* _What you will do_: Set down only what runs from the line containing "Сервіси (155, 112)" through the last line of the data, exactly as it reads.

*** Material supplied Section Begins ***

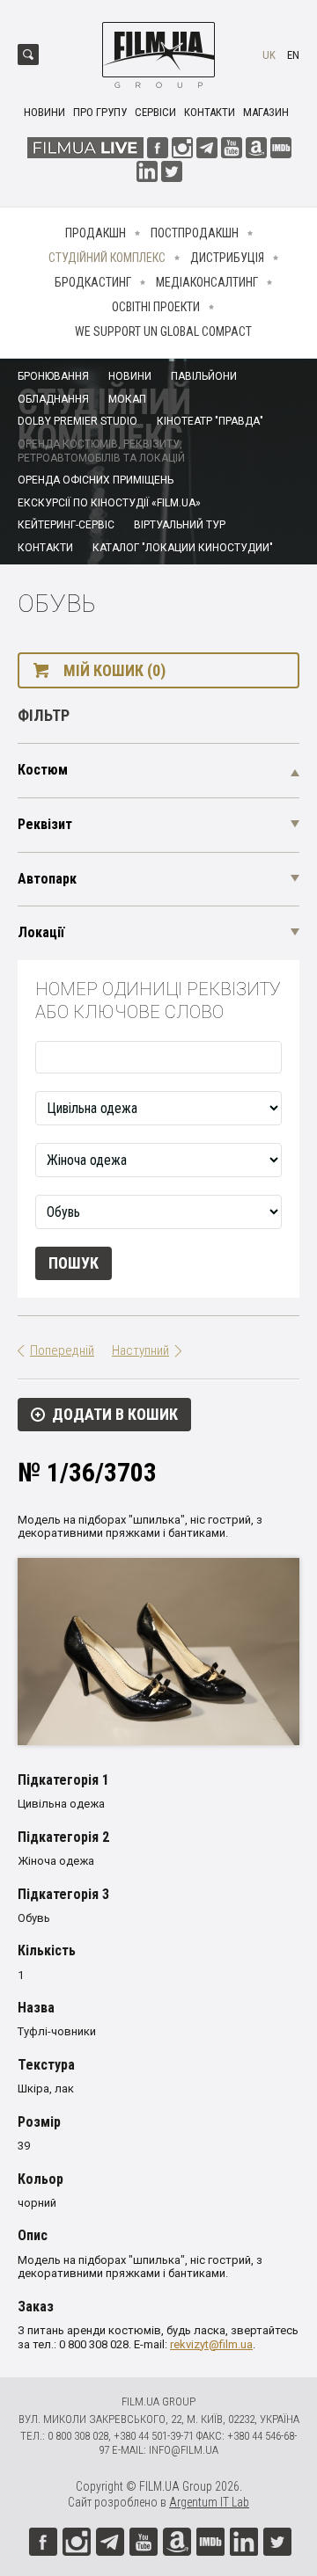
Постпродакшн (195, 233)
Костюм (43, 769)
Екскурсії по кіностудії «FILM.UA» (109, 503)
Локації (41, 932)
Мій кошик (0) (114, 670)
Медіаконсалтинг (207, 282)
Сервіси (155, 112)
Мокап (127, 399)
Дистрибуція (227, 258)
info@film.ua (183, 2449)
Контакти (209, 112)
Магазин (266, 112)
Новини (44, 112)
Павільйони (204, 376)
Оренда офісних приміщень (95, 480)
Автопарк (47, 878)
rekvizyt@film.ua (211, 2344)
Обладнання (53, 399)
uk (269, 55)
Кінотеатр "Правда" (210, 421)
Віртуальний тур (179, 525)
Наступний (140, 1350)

*** Material supplied Section Ends ***

* _Solved problem_:
Сервіси (155, 112)
Мокап (127, 399)
Дистрибуція (227, 258)
info@film.ua (183, 2449)
Контакти (209, 112)
Магазин (266, 112)
Новини (44, 112)
Павільйони (204, 376)
Оренда офісних приміщень (95, 480)
Автопарк (47, 878)
rekvizyt@film.ua (211, 2344)
Обладнання (53, 399)
uk (269, 55)
Кінотеатр "Правда" (210, 421)
Віртуальний тур (179, 525)
Наступний (140, 1350)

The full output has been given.